In anticipation of all that milk next year. I found a great buy on ebay. So, I jumped on it. Now, I need a vacuum pump. Do any of you have this type of milking system? And, could you put a picture up? What type pump should I get? I will get the tubing and inflation set up at Hamby supply.

I was recently at a couple of goat dairies around here, and those were quite elaborate setups. Fancier then my little milk room, but, we will be improving things here and hope to start making cheese next year.


----------



## ksalvagno (Oct 6, 2009)

Congrats on your purchases! Xymenah has a video somewhere on here of her built milking machine. That may help you. I'm guessing 1/2 horsepower should be fine.


----------



## Di (Jan 29, 2008)

Thanks! I just found her post. I'll look at the video soon, gotta go out for awhile.


----------



## michaelhannaster (May 30, 2012)

I recently put my system together and bought a 6cfm vacuum pump off of amazon for about 120.00 and its hooked up to my surge milker and works great on my 2 alpines. My input is if you get a small pump 6cfm pump then be sure you get a oil pump and put it in a area that allows exhaust. These small vacuum pumps work great but we have to run them for a bit longer then they are designed for so make sure it has plent of ventilation, in a cool spot and never run it low on oil. I run my pump outside with a small fan running in it and it has been running like a champ.


----------



## Di (Jan 29, 2008)

OK, I've been looking on ebay, do you have a "balance tank" on yours? I'll have to check Amazon.


----------



## michaelhannaster (May 30, 2012)

http://www.amazon.com/gp/aw/d/B000WMN1WA.

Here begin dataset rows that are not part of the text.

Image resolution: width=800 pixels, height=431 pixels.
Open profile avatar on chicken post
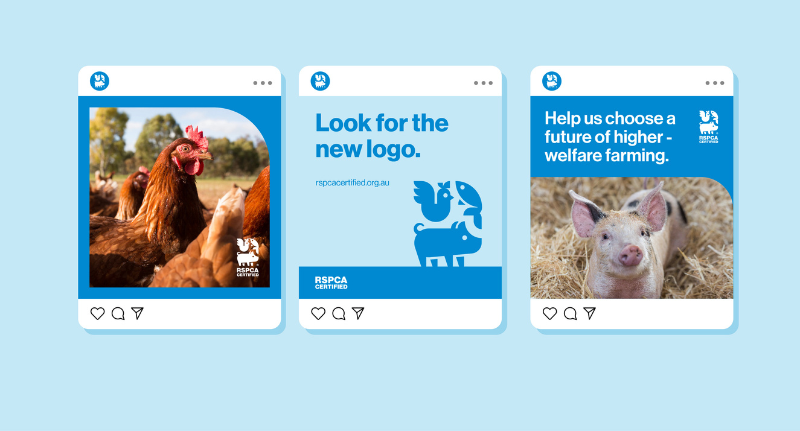click(x=99, y=81)
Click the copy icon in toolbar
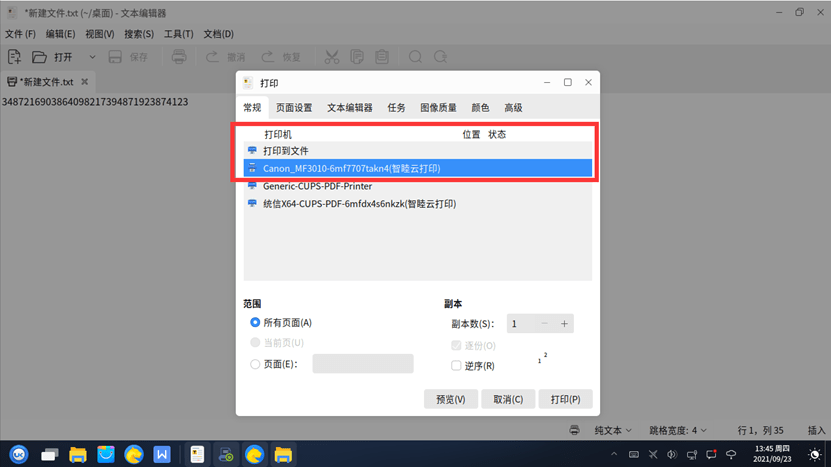The width and height of the screenshot is (832, 467). coord(357,57)
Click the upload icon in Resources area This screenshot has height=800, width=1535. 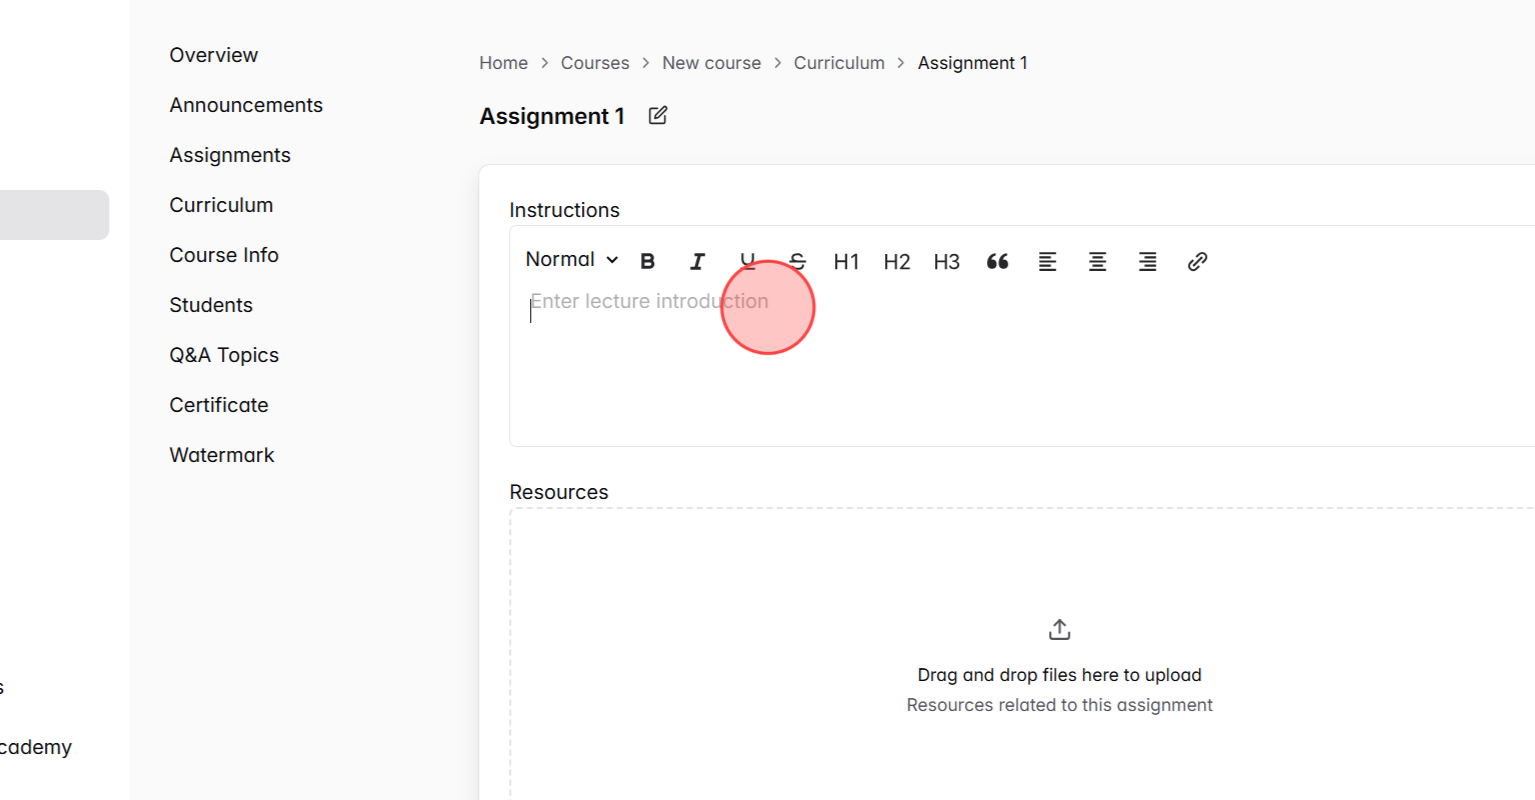pos(1059,628)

Is the exact one I bought. This come with everything you need for the pump, only other parts I needed was a fitting to hook up my vaccume tube to the surge milker


----------



## milk and honey (Oct 31, 2010)

Sorry this took me so long...kept forgetting. This is my pump for my surge









It's in the window of a spare room in the basement. I milk under a covered area out that window and have it on a remote electric switch.


----------



## Di (Jan 29, 2008)

Michael, my pump is very much like that one. .5 horsepower/2 stage. I just have to get the fittings, I'll get those tomorrow. I'll need it soon, I have a couple of does getting ready to freshen really soon! I haven't even plugged it in yet to see just how loud it is. I thought about putting it on the other side of the wall of my milk room. Also, on a switch. Yeah!


----------



## michaelhannaster (May 30, 2012)

Very cool DJ! The one I have isn't loud at all. Just be sure it's ventilated because it does give off an exhaust and be sure you fill it wi oil. 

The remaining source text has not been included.